Reproduce verbatim the entries between the line containing "is (600, 1084)." and the line containing "In order to click on notice-text: 津波警報に伴うお届け遅延の可能性について", both lines included, and nothing else.

......

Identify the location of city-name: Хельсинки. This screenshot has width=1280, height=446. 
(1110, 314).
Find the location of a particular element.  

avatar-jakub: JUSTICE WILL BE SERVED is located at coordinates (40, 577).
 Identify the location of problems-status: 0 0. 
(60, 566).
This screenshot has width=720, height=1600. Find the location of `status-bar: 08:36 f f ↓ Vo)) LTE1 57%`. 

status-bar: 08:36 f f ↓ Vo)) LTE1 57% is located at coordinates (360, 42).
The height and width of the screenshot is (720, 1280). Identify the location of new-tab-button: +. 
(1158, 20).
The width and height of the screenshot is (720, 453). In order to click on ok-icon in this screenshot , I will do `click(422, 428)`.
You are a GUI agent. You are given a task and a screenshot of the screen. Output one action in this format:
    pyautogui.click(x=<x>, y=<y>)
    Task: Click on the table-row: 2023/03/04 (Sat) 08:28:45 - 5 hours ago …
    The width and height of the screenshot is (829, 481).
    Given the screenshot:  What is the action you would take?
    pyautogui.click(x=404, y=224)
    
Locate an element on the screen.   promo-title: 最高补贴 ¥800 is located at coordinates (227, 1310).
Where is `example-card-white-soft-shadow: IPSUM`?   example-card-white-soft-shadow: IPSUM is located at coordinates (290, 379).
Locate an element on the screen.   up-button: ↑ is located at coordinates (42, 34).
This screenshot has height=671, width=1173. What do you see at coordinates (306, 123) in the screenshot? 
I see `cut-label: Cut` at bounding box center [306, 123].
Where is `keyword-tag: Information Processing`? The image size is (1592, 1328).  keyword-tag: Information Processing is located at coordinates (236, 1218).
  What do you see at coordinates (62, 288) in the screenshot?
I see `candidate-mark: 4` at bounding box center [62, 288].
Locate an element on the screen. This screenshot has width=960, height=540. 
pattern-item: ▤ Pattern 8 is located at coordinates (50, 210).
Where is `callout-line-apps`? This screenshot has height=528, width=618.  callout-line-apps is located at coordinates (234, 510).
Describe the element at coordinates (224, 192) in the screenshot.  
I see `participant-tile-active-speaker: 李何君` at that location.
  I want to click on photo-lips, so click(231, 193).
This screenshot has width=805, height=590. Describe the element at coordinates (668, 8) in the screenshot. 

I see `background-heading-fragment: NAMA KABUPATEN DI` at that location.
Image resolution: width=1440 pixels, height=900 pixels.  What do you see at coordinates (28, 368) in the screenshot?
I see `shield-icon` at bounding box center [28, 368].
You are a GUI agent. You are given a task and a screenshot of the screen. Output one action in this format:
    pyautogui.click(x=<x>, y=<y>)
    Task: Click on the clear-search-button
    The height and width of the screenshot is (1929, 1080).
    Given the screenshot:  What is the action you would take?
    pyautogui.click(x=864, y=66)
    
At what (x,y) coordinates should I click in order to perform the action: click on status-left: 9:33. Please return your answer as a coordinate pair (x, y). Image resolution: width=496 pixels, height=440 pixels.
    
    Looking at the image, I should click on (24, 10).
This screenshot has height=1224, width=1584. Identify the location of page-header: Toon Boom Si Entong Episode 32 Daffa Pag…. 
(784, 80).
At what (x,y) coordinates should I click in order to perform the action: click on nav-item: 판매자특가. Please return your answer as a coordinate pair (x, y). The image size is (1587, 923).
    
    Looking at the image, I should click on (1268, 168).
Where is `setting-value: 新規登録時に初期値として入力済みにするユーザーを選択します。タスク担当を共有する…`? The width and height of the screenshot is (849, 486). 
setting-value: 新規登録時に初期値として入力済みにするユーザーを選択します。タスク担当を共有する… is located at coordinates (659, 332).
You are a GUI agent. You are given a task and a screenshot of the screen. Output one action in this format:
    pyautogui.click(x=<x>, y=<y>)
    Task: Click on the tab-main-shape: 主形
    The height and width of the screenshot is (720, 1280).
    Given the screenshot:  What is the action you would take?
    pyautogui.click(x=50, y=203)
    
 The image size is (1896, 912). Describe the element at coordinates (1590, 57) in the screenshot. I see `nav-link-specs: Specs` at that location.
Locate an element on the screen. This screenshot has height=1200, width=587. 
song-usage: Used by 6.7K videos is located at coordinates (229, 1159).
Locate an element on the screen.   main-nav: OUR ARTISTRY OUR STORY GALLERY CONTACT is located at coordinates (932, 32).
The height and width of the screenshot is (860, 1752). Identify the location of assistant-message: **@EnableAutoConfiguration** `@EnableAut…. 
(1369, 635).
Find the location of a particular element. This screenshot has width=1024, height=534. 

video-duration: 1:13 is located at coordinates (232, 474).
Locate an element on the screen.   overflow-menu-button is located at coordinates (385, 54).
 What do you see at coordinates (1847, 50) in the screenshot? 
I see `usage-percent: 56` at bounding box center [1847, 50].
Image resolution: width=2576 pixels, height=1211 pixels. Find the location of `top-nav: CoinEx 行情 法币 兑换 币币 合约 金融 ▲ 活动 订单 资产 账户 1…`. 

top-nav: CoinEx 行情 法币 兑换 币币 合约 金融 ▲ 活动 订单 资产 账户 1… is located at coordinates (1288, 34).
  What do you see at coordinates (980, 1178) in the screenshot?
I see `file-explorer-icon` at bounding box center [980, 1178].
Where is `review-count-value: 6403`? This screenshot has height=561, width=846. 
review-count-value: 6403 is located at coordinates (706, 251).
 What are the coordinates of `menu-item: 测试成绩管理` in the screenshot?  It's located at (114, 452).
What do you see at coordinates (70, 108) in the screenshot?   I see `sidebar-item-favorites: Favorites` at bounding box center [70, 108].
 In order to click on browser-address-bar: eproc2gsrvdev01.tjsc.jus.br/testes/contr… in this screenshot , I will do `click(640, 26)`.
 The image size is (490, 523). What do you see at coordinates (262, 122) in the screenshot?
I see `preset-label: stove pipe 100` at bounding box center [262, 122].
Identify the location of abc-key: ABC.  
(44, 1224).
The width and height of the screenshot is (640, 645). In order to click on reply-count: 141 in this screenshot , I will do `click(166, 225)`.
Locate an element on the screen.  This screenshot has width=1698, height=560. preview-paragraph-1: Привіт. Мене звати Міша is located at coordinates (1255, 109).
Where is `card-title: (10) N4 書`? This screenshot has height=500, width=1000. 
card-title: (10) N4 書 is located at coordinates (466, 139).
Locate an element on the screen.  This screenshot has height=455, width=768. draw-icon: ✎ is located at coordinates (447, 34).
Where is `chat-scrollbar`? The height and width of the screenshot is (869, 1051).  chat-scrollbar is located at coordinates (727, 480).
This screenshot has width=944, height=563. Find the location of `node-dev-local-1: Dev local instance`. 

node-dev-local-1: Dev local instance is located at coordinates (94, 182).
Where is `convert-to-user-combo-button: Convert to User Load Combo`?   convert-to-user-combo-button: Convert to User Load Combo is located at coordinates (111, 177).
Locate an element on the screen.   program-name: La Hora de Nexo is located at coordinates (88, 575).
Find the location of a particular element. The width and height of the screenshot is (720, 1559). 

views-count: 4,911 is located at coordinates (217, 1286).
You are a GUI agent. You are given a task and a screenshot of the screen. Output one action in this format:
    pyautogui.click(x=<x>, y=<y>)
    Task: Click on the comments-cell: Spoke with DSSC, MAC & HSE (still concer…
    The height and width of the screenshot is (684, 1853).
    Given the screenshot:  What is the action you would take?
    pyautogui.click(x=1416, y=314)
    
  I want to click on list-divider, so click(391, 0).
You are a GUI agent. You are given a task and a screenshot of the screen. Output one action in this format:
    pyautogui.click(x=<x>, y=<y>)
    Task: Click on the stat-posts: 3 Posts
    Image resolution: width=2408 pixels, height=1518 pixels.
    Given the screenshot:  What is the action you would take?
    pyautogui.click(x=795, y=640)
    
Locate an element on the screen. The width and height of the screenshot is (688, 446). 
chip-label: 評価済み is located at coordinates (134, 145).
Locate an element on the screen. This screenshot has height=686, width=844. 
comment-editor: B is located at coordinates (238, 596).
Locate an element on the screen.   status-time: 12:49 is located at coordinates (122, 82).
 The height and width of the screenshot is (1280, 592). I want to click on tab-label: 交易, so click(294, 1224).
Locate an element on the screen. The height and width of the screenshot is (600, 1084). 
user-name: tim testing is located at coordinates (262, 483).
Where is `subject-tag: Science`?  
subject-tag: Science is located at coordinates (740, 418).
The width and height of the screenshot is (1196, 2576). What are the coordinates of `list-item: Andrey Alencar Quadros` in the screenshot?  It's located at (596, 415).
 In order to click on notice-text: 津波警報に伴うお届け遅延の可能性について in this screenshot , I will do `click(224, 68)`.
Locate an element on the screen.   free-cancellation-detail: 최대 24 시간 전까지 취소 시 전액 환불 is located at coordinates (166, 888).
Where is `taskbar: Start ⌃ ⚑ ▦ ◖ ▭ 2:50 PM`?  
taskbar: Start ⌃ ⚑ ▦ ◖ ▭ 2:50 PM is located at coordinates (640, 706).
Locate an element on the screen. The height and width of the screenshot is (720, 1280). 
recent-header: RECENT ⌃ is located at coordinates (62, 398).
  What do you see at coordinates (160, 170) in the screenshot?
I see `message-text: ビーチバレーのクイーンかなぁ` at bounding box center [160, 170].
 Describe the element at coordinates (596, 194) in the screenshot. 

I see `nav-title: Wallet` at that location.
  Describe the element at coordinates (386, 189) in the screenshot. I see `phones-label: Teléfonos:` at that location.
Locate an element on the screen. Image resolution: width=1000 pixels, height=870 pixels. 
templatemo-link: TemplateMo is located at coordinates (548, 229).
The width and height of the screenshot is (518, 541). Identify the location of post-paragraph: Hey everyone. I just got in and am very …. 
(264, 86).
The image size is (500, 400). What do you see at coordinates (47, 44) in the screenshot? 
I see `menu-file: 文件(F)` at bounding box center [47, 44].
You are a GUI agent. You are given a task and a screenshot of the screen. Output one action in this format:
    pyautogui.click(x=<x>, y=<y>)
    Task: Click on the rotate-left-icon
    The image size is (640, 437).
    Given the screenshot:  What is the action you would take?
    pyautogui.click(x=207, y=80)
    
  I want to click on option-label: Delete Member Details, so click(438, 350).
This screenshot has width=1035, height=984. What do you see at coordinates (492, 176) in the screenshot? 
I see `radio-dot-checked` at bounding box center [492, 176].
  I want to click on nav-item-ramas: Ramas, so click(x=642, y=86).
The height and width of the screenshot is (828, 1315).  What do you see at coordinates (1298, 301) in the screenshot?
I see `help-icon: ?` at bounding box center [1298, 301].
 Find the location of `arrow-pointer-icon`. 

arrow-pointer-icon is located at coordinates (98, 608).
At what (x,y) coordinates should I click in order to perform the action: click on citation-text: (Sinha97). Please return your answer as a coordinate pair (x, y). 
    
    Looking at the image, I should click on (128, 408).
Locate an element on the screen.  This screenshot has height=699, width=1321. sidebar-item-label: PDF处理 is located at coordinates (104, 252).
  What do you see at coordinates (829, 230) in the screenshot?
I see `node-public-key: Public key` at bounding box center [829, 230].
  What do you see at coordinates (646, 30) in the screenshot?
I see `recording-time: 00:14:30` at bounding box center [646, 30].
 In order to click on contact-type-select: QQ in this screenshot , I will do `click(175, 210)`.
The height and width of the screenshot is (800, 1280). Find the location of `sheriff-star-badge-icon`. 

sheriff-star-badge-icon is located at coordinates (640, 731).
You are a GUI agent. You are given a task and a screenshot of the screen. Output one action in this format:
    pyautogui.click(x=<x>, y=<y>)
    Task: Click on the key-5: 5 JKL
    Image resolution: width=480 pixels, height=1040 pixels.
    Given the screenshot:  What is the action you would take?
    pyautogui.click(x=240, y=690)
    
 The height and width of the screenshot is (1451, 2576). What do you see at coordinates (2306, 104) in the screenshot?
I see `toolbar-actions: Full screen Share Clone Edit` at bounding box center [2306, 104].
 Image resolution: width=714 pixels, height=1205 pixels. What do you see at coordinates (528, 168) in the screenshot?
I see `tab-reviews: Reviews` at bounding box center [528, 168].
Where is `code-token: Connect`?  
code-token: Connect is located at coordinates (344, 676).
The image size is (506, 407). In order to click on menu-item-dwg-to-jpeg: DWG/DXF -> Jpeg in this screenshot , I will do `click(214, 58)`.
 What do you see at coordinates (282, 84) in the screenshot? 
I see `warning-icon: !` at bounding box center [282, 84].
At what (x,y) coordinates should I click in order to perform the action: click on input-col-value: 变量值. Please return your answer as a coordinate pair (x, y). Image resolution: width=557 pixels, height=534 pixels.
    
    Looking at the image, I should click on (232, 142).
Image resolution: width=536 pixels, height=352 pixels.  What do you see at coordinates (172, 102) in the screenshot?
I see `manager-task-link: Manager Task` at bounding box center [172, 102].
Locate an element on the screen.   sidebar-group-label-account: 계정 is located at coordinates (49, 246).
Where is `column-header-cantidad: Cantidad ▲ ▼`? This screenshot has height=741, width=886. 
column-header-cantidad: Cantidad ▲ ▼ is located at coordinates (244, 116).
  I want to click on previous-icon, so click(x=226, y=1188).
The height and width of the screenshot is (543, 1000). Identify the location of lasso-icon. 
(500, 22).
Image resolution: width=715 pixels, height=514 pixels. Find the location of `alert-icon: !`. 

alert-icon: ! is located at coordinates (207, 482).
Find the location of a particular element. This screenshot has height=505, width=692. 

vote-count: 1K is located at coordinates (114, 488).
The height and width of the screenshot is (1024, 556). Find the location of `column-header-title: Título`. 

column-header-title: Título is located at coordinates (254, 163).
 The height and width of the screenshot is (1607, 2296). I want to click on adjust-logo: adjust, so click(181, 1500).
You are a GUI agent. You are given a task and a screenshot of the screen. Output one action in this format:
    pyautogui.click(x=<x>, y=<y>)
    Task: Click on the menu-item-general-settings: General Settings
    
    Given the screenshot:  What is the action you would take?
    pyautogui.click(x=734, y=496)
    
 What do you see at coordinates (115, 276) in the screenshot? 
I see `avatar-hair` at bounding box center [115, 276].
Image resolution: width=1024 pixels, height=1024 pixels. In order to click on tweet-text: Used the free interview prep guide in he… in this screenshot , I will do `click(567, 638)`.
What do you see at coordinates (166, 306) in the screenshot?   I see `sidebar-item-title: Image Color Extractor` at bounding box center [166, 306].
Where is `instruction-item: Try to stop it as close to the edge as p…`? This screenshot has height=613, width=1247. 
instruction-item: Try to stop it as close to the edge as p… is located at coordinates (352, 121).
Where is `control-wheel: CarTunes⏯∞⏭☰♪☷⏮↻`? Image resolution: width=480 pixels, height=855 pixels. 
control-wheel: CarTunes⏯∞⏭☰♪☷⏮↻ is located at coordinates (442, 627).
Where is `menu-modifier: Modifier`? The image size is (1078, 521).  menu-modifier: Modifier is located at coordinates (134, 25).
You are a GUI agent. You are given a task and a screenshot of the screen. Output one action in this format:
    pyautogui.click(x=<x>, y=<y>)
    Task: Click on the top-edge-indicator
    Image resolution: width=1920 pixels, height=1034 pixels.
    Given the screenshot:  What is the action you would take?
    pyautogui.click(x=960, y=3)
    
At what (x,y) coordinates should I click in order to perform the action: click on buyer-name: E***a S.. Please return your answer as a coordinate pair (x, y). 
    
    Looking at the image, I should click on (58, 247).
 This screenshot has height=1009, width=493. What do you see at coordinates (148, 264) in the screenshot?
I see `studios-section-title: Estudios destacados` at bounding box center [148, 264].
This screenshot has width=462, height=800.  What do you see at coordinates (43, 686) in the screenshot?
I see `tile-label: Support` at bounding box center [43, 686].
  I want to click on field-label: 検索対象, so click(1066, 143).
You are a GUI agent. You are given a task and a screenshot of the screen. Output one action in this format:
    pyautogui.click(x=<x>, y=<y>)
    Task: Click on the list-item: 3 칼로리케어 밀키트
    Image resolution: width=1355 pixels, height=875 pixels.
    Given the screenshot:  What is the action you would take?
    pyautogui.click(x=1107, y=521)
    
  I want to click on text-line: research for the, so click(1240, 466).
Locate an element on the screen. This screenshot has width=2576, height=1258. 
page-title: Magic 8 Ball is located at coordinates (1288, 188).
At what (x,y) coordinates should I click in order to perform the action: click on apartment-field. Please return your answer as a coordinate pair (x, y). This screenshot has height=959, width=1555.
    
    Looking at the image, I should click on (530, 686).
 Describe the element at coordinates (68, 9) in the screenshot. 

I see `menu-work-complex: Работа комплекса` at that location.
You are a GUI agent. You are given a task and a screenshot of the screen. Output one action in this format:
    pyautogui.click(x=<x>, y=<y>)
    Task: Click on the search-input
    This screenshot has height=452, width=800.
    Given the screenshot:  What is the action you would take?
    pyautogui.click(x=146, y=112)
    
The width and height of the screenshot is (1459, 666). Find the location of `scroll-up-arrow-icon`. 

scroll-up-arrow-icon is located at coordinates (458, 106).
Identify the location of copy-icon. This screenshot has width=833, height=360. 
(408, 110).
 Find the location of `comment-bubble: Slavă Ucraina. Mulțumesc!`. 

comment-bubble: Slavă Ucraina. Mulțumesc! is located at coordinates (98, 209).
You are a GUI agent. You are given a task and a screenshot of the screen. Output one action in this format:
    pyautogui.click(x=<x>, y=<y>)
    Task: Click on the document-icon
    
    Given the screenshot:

......

* _REPLY TO THE EXERCISE_
Locate an element on the screen. The height and width of the screenshot is (600, 1084). 
user-name: tim testing is located at coordinates (262, 483).
Where is `subject-tag: Science`?  
subject-tag: Science is located at coordinates (740, 418).
The width and height of the screenshot is (1196, 2576). What are the coordinates of `list-item: Andrey Alencar Quadros` in the screenshot?  It's located at (596, 415).
 In order to click on notice-text: 津波警報に伴うお届け遅延の可能性について in this screenshot , I will do `click(224, 68)`.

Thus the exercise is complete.